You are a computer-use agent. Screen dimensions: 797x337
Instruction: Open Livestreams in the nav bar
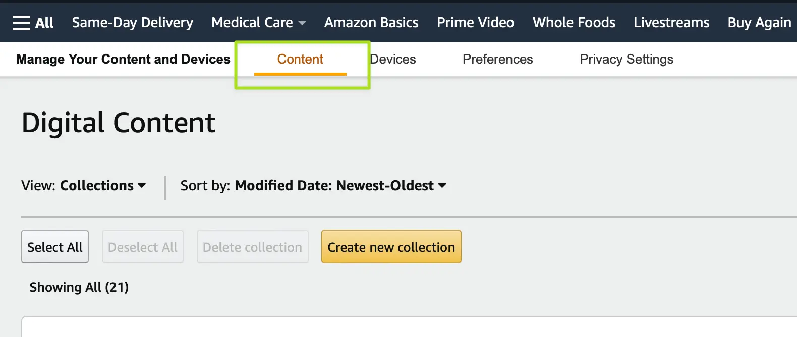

...

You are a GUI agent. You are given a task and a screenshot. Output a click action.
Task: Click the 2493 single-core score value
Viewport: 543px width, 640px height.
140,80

--

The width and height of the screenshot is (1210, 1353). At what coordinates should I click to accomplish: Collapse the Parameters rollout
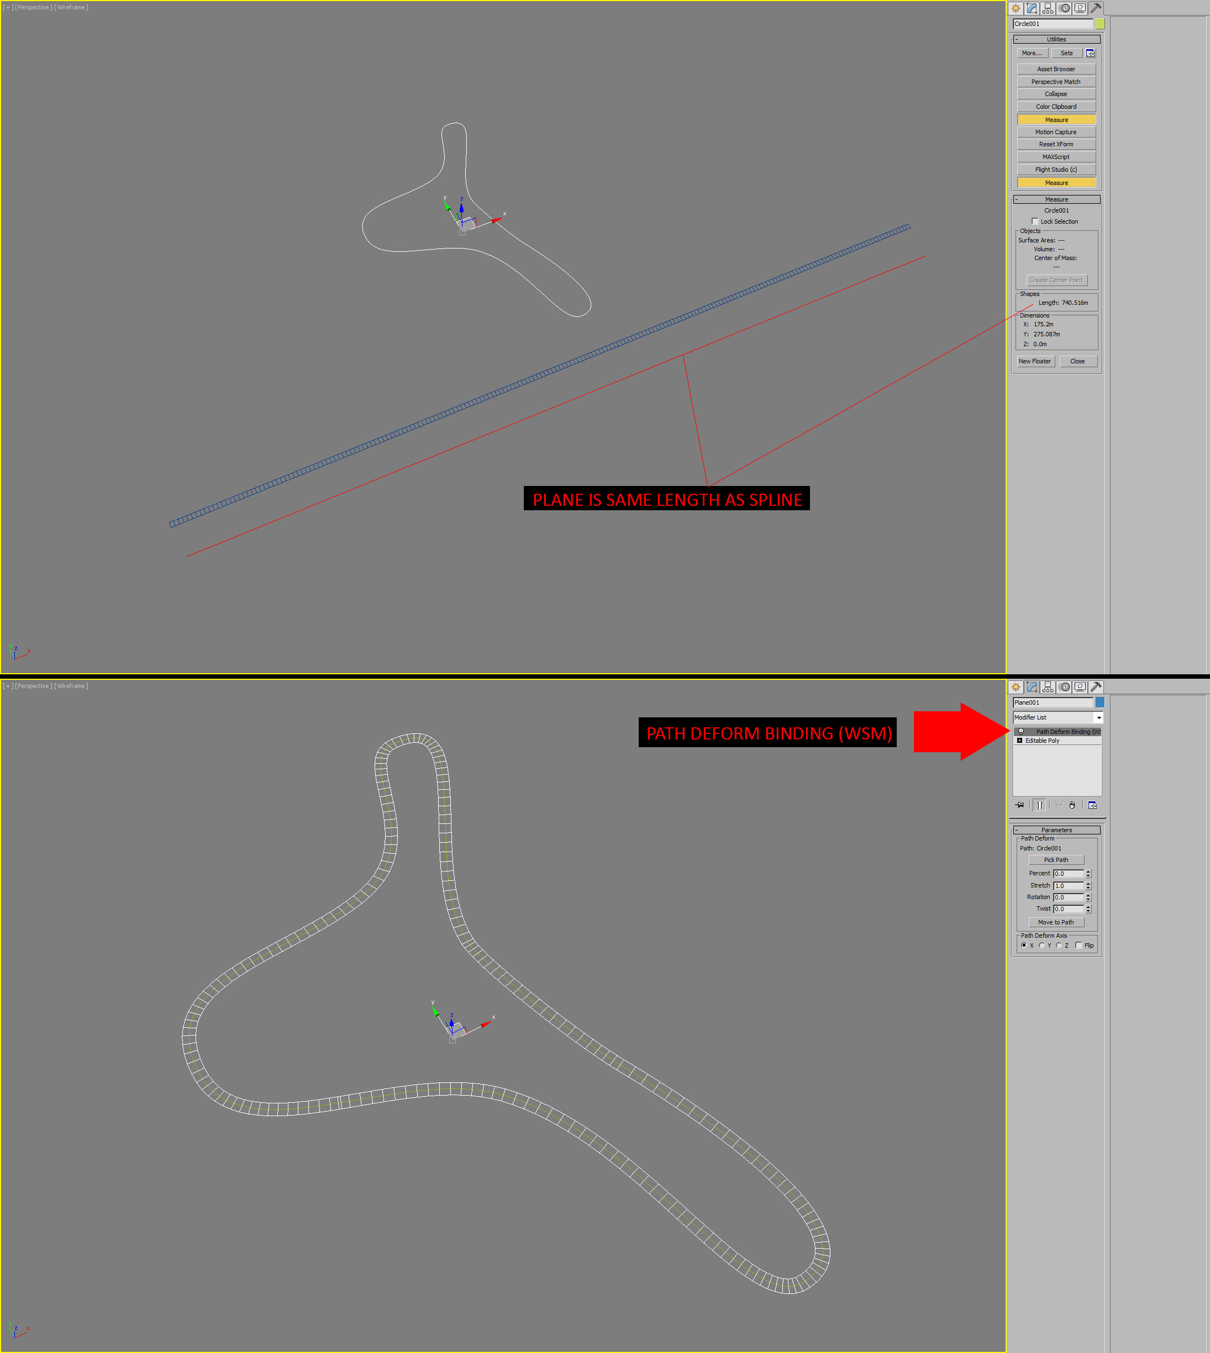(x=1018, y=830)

(WHAT IS REQUIRED): Rewrite the lines above, starting with the line with "You are a computer-use" and going on through the line with "Instruction: Open Livestreams in the nav bar", putting "navigation bar" in place of "nav bar" and keeping everything else unchanged.

(RESPONSE):
You are a computer-use agent. Screen dimensions: 797x337
Instruction: Open Livestreams in the navigation bar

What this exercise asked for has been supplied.